By: Bryan Watts
7/7/2022
It is impossible to think about osprey in the upper Chesapeake Bay, particularly around the area of the Choptank River and Eastern Bay, without also thinking about Jan Reese. Jan’s work with osprey on the waters around Tilghman Island was important to our understanding of the population in the upper Bay but the work transcended the Bay and informed a community of osprey scientists around the world during the critical height of the DDT era. Although I had read Jan’s journal articles years ago, we had never had the opportunity to meet. On a late November day, Barbara Slatcher and I drove up to Tilghman to meet up with Jan.
Tilghman Island has a long history of European settlement dating back to 1656. Originally named Great Choptank Island and Fosters Island (for its first owner) and Ward’s Island, the name was changed to Tilghman in the mid 1700s when it was purchased by the family that would own it for more than 100 years. In the early years after settlement, the island was farmed producing grains, vegetables, cattle, pigs and timber. In the mid-1800s, the island changed dramatically as the family began to sell off lots to oystermen wanting to live closer to oyster grounds. In short order the island became a center for commerce focused on seafood. During its heyday, the Tilghman Packing Company employed 700 workers and shipped seafood around the country and beyond. As the seafood industry waned and the great fleet of skipjacks and bugeyes drifted away, the island would change again and become a residential community and destination for tourists wanting to experience times past. But the same characteristics that made the island ideal for watermen (an island with a long shoreline and shallow water) made it ideal for the study of osprey.
We met in the front room of a house situated near Knapps Narrows that at the time housed a nonprofit environmental group. When I asked Jan if he was raised on Tilghman he said, “I was born in that room right there and lived in this house for 46 years… so I am home.” His family owned quite a bit of property around the narrows, selling off much of it in the early 1960s, but this property had remained in the family until only a couple of years before. It was here in this place that he would begin his osprey monitoring project in the spring of 1960.

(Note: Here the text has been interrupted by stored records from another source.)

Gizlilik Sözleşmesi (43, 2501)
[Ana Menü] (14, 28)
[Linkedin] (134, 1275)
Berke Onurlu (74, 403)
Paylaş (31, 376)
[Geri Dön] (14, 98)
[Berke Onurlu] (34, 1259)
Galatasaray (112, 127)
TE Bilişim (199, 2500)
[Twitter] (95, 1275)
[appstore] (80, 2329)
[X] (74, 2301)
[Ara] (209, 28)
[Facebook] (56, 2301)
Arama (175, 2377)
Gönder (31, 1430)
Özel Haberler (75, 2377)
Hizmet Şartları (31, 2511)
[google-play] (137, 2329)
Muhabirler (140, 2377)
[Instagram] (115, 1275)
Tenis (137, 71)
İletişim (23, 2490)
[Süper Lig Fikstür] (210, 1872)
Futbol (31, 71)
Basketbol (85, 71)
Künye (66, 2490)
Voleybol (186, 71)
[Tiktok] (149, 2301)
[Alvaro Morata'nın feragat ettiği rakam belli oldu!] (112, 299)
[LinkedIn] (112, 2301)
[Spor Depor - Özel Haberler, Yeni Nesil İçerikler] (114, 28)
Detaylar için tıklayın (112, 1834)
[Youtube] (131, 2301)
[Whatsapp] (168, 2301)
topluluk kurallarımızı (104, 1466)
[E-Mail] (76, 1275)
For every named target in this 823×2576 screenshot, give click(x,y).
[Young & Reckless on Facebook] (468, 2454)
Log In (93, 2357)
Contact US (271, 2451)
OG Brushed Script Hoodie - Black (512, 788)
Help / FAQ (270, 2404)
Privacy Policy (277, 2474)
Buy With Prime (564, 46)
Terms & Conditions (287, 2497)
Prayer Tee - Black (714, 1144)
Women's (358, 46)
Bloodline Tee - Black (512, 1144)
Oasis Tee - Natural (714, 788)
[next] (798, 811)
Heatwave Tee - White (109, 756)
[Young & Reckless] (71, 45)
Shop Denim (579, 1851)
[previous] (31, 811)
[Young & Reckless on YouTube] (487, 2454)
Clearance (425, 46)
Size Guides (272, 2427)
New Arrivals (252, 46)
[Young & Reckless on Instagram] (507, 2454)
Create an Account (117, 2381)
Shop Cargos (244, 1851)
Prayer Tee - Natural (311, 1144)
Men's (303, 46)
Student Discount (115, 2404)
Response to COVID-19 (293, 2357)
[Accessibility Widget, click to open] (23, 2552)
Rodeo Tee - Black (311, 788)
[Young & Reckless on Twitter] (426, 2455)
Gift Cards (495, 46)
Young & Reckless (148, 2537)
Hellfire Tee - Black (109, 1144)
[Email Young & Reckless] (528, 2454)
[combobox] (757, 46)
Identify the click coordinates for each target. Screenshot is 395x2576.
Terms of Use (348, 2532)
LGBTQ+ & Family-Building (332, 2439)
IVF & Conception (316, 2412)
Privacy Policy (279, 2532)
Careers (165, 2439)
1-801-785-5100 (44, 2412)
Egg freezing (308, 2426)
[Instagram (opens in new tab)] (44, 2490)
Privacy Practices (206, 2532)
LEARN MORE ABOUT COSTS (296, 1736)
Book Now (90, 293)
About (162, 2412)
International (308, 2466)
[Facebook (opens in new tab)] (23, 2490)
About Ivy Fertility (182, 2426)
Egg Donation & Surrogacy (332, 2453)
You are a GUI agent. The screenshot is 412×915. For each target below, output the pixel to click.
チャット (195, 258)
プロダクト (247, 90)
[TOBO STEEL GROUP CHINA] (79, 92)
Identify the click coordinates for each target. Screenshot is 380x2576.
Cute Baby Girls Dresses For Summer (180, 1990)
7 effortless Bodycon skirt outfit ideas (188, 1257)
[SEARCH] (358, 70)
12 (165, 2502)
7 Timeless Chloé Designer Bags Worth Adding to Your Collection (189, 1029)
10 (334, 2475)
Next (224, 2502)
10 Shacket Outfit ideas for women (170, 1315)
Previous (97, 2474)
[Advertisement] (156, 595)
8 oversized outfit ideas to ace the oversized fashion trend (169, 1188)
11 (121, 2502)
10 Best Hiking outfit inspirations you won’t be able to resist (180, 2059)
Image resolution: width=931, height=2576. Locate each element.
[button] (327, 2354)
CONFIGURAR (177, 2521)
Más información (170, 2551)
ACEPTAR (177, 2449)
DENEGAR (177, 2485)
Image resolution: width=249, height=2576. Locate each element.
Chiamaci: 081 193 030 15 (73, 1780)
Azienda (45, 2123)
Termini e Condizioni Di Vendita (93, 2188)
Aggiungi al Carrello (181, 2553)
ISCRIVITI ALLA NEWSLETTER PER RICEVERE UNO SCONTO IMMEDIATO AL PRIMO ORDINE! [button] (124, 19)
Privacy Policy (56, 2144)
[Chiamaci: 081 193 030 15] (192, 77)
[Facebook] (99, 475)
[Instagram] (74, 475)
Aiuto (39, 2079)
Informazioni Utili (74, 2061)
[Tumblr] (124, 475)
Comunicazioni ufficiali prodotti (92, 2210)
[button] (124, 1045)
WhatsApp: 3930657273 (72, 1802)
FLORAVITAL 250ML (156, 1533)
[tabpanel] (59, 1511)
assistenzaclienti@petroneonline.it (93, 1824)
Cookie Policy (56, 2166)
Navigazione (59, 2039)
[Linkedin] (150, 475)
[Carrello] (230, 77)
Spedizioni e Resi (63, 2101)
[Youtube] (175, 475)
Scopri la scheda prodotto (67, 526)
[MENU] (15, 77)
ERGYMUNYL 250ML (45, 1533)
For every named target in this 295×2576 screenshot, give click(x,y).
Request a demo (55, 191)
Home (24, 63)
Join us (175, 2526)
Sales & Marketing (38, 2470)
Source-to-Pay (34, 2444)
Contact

When I asked Jan how a boy surrounded by watermen developed such a keen interest in birds, a familiar story emerged. “I had a teacher in the 7th grade who was a bird watcher and who started a nature club. He would take us on trips to Blackwater National Wildlife Refuge and other places during the weekends. I guess it all started from there.” After Chan Robbins started the national banding program “Operation Recovery,” the group ran a banding station on Blackwalnut Point at the southern tip of the island. Like many points surrounded by water along the coast, Blackwalnut is a trap for south bound migrants in the fall. Jan said, “From July right on through the winter solstice it is a constantly changing community and gives an indication of what is in the area. It is not just birds but also migrating insects and bats. I have visited the point every Sunday for more than 50 years.”
In the mid-1960s a chance event would bring Jan’s work to prominence and draw him deeper into the world of science. He received word that the director of Patuxent Wildlife Research Center in Laurel, MD, Dr. Eugene Dustman, wanted to meet about his osprey work. PWRC was expanding rapidly in response to DDT and the global decline of bird populations. The group would have many breakthroughs that definitively linked food, DDT, eggshell thickness, reproductive suppression and population declines. The director was interested in long-term monitoring data with raptors and had heard of Jan’s work. PWRC supported Jan’s work by loaning equipment and involving him in ongoing efforts to understand the role of DDT in wild populations. It was a heady, exciting time with many scientists working together to solve problems. The stakes were high.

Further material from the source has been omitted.